Saved data entries
◇ ◇ ◇ ◇ ◇ ◇ ◇

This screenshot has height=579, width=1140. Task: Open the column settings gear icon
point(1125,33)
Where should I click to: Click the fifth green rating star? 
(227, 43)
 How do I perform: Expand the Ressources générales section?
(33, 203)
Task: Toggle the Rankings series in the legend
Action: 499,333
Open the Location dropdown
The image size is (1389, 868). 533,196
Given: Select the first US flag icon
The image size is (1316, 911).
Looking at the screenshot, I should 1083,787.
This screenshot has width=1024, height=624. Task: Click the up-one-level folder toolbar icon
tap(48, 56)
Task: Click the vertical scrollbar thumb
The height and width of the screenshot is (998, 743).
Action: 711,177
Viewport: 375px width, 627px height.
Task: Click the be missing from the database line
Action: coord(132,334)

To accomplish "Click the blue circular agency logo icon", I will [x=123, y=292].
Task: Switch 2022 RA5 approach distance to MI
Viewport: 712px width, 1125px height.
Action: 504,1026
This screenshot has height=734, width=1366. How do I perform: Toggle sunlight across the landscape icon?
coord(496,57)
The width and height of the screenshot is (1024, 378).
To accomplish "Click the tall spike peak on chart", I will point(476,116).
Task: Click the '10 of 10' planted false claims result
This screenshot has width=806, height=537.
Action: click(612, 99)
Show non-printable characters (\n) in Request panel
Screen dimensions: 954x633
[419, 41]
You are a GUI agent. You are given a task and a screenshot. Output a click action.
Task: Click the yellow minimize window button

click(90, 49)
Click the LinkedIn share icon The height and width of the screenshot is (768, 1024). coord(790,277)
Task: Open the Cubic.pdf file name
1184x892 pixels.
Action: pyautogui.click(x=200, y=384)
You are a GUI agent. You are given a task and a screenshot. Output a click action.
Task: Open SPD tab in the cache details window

◇ ◇ ◇ ◇ ◇ ◇ ◇

> [ACTION ITEM]: Whenever a line of the data includes "accomplish", copy that line.

> [EXPECTED OUTPUT]:
To accomplish "Click the blue circular agency logo icon", I will [x=123, y=292].
To accomplish "Click the tall spike peak on chart", I will point(476,116).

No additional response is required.